Supplied records:
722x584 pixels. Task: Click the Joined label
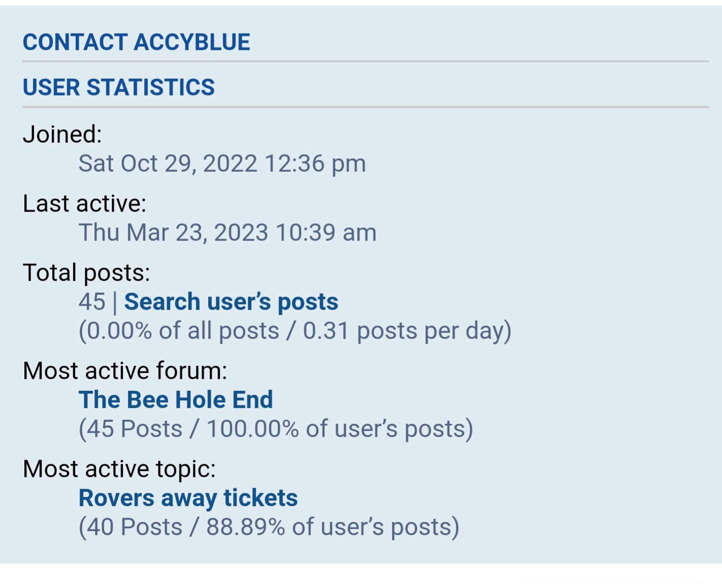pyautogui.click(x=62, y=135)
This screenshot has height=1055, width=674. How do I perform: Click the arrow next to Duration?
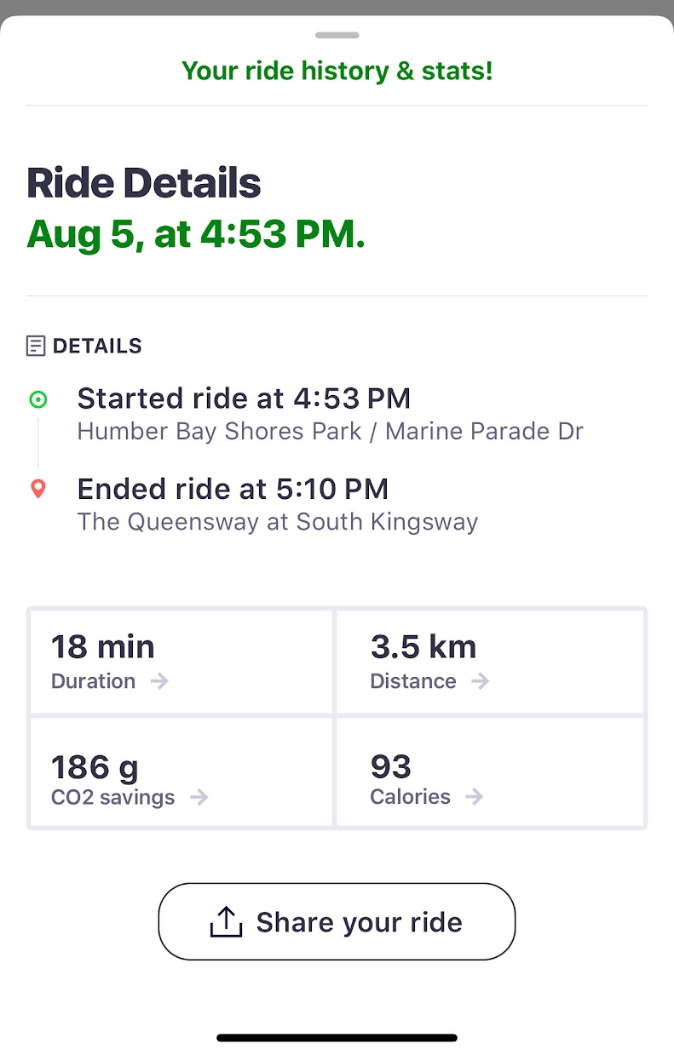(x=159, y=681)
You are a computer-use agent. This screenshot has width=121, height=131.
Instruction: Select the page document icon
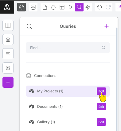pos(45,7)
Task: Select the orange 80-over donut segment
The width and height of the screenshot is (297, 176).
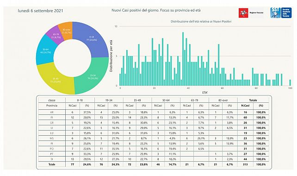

About this task: Final task for the records above: print exactly the lines from the one that contains "You are a computer-use" through the last line, both ends included, pictures excluded.

Problem solution:
You are a computer-use agent. This screenshot has width=121, height=131.
Instruction: Select the page document icon
pos(45,7)
Task: Select the orange 80-over donut segment
The width and height of the screenshot is (297, 176).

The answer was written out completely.